#### Document section
All Saints Day : Reading Revelation

11/1/14

Our Revelation readers: Kim, Jeremy an Rose

All Saints Day.

A children’s fire helmet. And one large bag of candy. On the steps.

The Session is in an upbeat mood after yesterday’s DOB meeting. The conversation is level headed and positive. We look at the figures. See the projected income gap for next year. And set about figuring out alternative ways to close that gap. We leave with a sense of determination. The way will be found.



Things are looking uncertain foe our read through of Revelation. But Jeremy G and Rose and Kim arrive to join me in reading. And Marsha too. I explain that the book was originally written as a letter to a besieged community. One hiding underground. From violent oppression. And that we should just listen, allow the words to flow over us.Allow ourselves to just feel them before we think and analyze. So I begin my playing the Son House version of John the Revelator. 


And then we jump in. Treading in the King James version.

A little more than hour later, we arrive at the final passage:
18For I testify unto every man that heareth the words of the prophecy of this book, If any man shall add unto these things, God shall add unto him the plagues that are written in this book: 19And if any man shall take away from the words of the book of this prophecy, God shall take away his part out of the book of life, and out of the holy city, and from the things which are written in this book.20He which testifieth these things saith, Surely I come quickly. Amen. Even so, come, Lord Jesus.
21The grace of our Lord Jesus Christ be with you all. Amen.



We take a breath. And then reflect. We think of the familiar images. That glorious passage from the Messiah…..the Hallelujah chorus:  The kingdoms of this world are become the kingdoms of our Lord, and of his Christ; and he shall reign for ever and ever…..You can almost hear it ringing in the air.

#### Exercise details
In the All Saints Day post, about how long does the group read before reaching the final passage of Revelation? The listing that comes next has nothing to do with the All Saints Day post.

#### Source material
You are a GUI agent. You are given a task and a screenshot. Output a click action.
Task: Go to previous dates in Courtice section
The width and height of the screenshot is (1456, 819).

#### Solution below
A little more than an hour.